━━ 本文 ━━

Kanehisa Laboratories

Fukuoka - Kyoto - Tokyo

KEGG とは

KEGG は細胞・個体・生物界がもつ生命の情報システムを分子間相互作用・反応ネットワークで表現し、コンピュータ上にモデル化したデータベースです。ここで言うデータベースは単なるデータリポジトリではありません。高度に組織化されたデータや知識で現実世界をモデル化したものなのです。ビッグデータから artificial intelligence で生成される AI/ML (人工知能・機械学習) のモデルに対して、KEGG のモデルは human intelligence で、すなわち選別された研究論文に記載された実験事実から人手による高品質の知識集約と組織化を行うことで、生成されています。

ゲノムは生命の設計図だと言われていますが、我々が親から受け継ぐのはゲノムだけではなく細胞全体です。生命の起源につながる細胞の連続性 (生殖細胞系列) の中で、どのような情報システムが作られ、どのように伝えられ、また複雑化してきたかを明らかにしなければ、ゲノムを解読することはできません。このような観点から KEGG では、生命を構成する分子部品 (タンパク質やRNA) の作り方 (遺伝的設計図) が書かれたゲノムを、生命の基本単位である細胞において伝えられてきた分子間相互作用・反応ネットワークの情報 (化学的設計図) と統合することで、生命の情報システムをコンピュータ上に表現 (モデル化) しています。

concept KEGG 開発の背景は以下にも記載されています。
Kanehisa, M.; "Post-genome Informatics", Oxford University Press (2000).

━━━
━━ 元データ ━━

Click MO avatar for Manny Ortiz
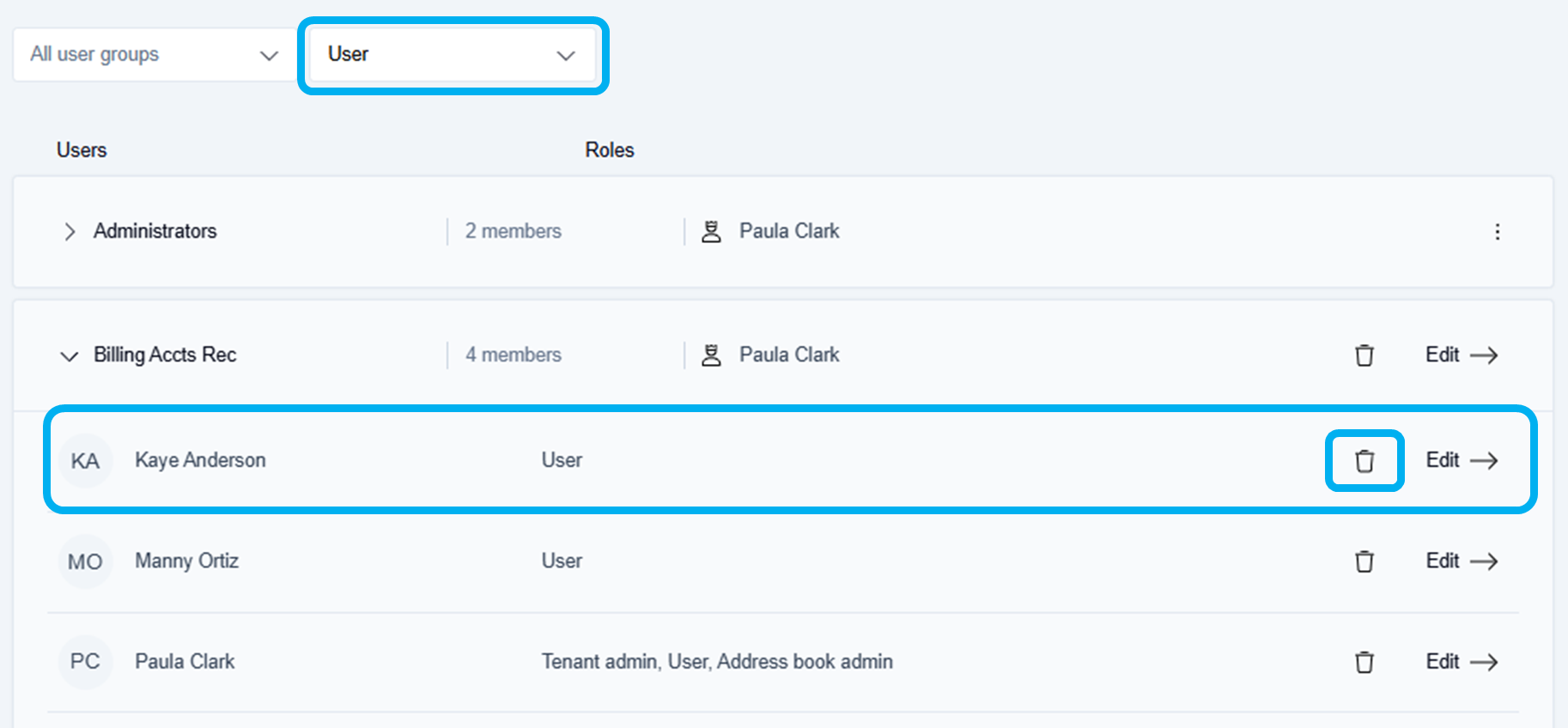The image size is (1568, 728). point(85,561)
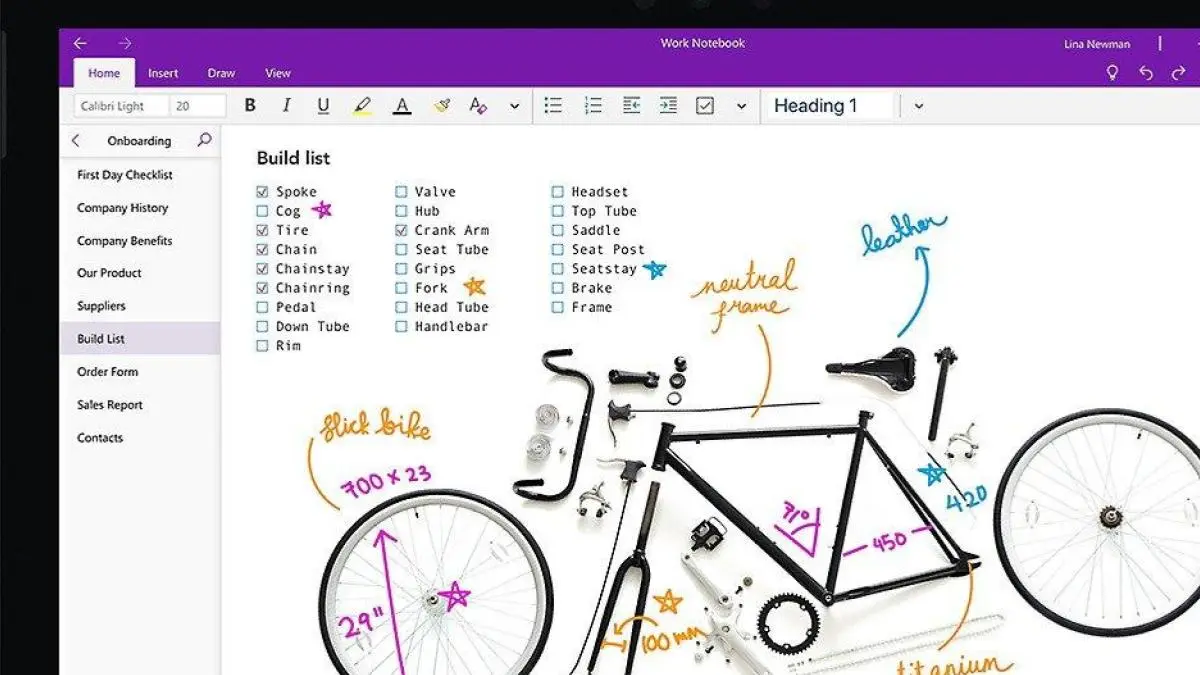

━━━

作業内容 =>
次の1.〜3.がそれぞれ本文の内容と一致するかを「はい」か「いいえ」で答え、判断の決め手となる本文の語句をそのまま引用してください。
1. KEGG のモデルは、ビッグデータから人工知能によって生成されている。
2. 我々が親から受け継ぐのは、ゲノムだけでなく細胞全体である。
3. KEGG で言うデータベースとは、単なるデータリポジトリのことである。
資料は本文とは関係がない。

解答 =>
1. いいえ。「KEGG のモデルは human intelligence で、すなわち選別された研究論文に記載された実験事実から人手による高品質の知識集約と組織化を行うことで、生成されています」
2. はい。「我々が親から受け継ぐのはゲノムだけではなく細胞全体です」
3. いいえ。「ここで言うデータベースは単なるデータリポジトリではありません」